In addition to all of this almost-stressful fight-or-flight gameplay, you'll spend a fair amount of time living up to Jill's nickname as "The Master of Unlocking," using your touchscreen to unscrew security plates, rewire security doors, hack a thumbprint scanner, or cut down metal doors with a blowtorch. Finally, while Resident Evil: Revelations brings back the best of the old and combines it with the best of the new, it adds another smaller, but still important series innovation: the ability to move and shoot at the same time. Like in real life, it's not easy to move and shoot accurately, but it's a skill you'll be using from time to time as you're chased down by invisible Hunters (yes, they can turn invisible now) while dragging a comrade to safety.
Once you're done with the 10-12-hour campaign, you can dig into Raid Mode, which lets you blast your way through areas you've been through to sharpen your skills and earn a high score, not unlike previous games' Mercenaries Mode. If you have a friend with a 3DS and a Resident Evil: Revelations cartridge, you can team up for co-op action in Raid Mode as well. StreetPass functionality earns you special weapon upgrades and in-game Missions (such as "Perform 10 fully-charged melee attacks" or "Scan all enemies") to further increase replay value.
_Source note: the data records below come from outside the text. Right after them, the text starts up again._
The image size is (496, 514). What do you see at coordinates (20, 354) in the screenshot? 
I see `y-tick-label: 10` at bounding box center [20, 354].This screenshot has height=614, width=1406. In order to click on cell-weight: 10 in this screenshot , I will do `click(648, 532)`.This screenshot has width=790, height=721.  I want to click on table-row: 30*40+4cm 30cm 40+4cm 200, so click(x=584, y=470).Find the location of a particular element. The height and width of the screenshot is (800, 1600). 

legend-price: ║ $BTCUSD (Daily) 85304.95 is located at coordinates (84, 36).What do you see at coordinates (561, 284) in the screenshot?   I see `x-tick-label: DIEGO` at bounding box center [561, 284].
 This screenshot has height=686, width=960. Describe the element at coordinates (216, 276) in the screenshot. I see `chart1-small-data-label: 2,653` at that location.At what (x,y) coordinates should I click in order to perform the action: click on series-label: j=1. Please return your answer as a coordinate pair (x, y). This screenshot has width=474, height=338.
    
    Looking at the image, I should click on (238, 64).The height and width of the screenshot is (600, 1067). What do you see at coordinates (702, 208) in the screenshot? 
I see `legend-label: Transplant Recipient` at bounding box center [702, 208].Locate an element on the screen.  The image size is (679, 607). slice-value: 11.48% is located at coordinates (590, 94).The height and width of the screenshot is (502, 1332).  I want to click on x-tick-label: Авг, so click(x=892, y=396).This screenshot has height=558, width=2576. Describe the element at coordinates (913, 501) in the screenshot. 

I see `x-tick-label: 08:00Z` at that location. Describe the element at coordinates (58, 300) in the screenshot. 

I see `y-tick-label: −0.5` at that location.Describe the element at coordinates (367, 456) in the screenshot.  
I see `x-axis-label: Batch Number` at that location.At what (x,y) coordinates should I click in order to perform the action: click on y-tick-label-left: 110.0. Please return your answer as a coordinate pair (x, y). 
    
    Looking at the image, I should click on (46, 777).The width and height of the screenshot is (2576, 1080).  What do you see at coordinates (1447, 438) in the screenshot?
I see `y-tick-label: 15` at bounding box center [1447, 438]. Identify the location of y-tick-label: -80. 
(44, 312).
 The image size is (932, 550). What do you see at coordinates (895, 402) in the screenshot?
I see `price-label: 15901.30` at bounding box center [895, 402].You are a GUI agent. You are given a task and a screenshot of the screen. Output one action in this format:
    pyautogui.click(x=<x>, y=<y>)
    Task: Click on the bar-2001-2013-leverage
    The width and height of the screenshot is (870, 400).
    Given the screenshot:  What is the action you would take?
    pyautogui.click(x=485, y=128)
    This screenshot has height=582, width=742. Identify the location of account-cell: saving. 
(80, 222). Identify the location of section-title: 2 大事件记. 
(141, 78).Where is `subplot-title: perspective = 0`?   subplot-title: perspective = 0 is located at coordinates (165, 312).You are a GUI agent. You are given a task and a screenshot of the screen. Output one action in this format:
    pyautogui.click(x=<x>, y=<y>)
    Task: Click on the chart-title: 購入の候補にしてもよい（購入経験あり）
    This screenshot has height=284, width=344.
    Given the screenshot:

Resident Evil: Revelations is a great starting point for fans who have never played a Resident Evil game, combining the best elements from the entire series. Lapsed fans who miss the ruthless survival-horror tension of the early games will find a lot to love in Revelations, but fans of the newer games should be prepared for some brutal deaths as they get used to this game's less action-driven feel. At only $40, Resident Evil: Revelations is a great new addition to the 3DS library that is definitely worth a look--especially if you're a longtime Resident Evil fan.